/

/

Data Extraction: The Underestimated Factor in a CRM Data Migration

Data migration from a legacy system or systems is often the wild card item on a CRM services proposal. It can represent the most commonly underestimated set of tasks.

Technically, data migration involves three components: extract, transform, and load. These are commonly referred to as ETL.

Data Extraction

From a non-technical perspective, data migration should involve, among other things, understanding legacy system use cases to preserve key ones; developing field and record exclusion criteria; and making recommendations for improved data management within the new system. But more on the business side of data migration in a future post.

The data extraction component of ETL, which should be easy, can have some unexpected complexities.

An important question to ask of your implementation partner is whether they are a specialist in extracting data from your specific legacy system(s). If your partner is counting on you to provide data extracts, do you have the internal skill sets and/or time?

What happens if you get well into your CRM implementation project and find out that nobody knows how to properly extract data from your legacy system(s)?

When Standard Data Repositories Are Non-Standard

Often, legacy data is in a seemingly “standard” store such as Microsoft SQL Server, MySQL, Postgres, or Oracle, so data extraction should be easy, right?

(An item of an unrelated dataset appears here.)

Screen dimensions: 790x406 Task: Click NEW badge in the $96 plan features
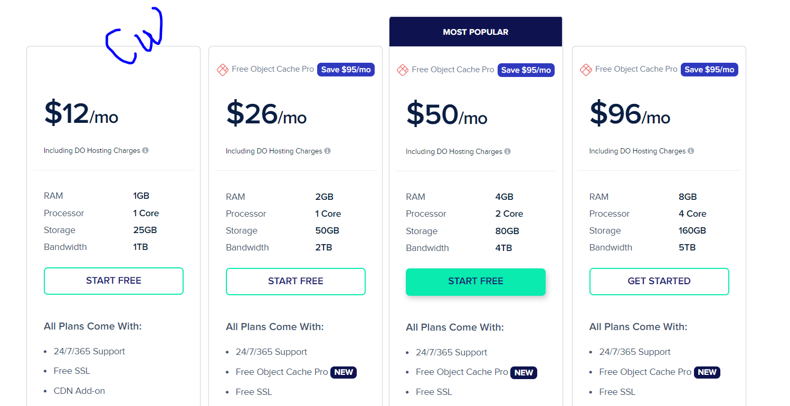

Not necessarily. Just because a data source is a standard repository doesn’t mean the data itself is in a simple or standard format, or that extraction is a straightforward exercise.

1. SQL Views

What’s exposed in the user interface of a legacy system can, under the hood, be a SQL view that’s comprised of multiple database tables. For someone unfamiliar with the legacy system’s structure, it can take significant effort to determine what’s behind the data displayed to users.

2. Volume of Tables

Legacy CRM systems can sometimes have hundreds of tables with many joins. If your implementation partner doesn’t have experience extracting data from a specific legacy CRM system, they may not be able to identify all the tables from which data needs to be extracted.

3. Formatting Tags

What is readable to a user in a rich text field in the legacy system may have proprietary formatting tags behind the scenes. For example, while later versions of GoldMine run exclusively on Microsoft SQL Server, the memo field in the Mailbox (email) table contains proprietary tags that need to be removed for the email body to be readable in a new CRM system.

4. BLOB Fields

As one example, file attachments can be stored directly in a legacy database within BLOB (binary large object) fields. In this case, attachments can only be extracted via the system’s API — a direct extraction would yield large amounts of meaningless binary data.

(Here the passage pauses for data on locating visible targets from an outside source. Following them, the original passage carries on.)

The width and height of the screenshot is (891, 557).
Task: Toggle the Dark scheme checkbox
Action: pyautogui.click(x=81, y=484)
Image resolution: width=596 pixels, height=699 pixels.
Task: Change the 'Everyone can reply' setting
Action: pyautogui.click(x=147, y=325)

If you’re halfway through a CRM implementation project and discover that there’s no one who can properly extract legacy system data, can you call in a data extraction specialist to save the day? Yes, but that specialist may need to understand and engage with the bigger picture.

Data extraction should be part of the overall implementation process and will be suboptimal if performed in isolation or in a time crunch. It’s always better to ensure, ahead of time, that informed data extraction is part of the project plan.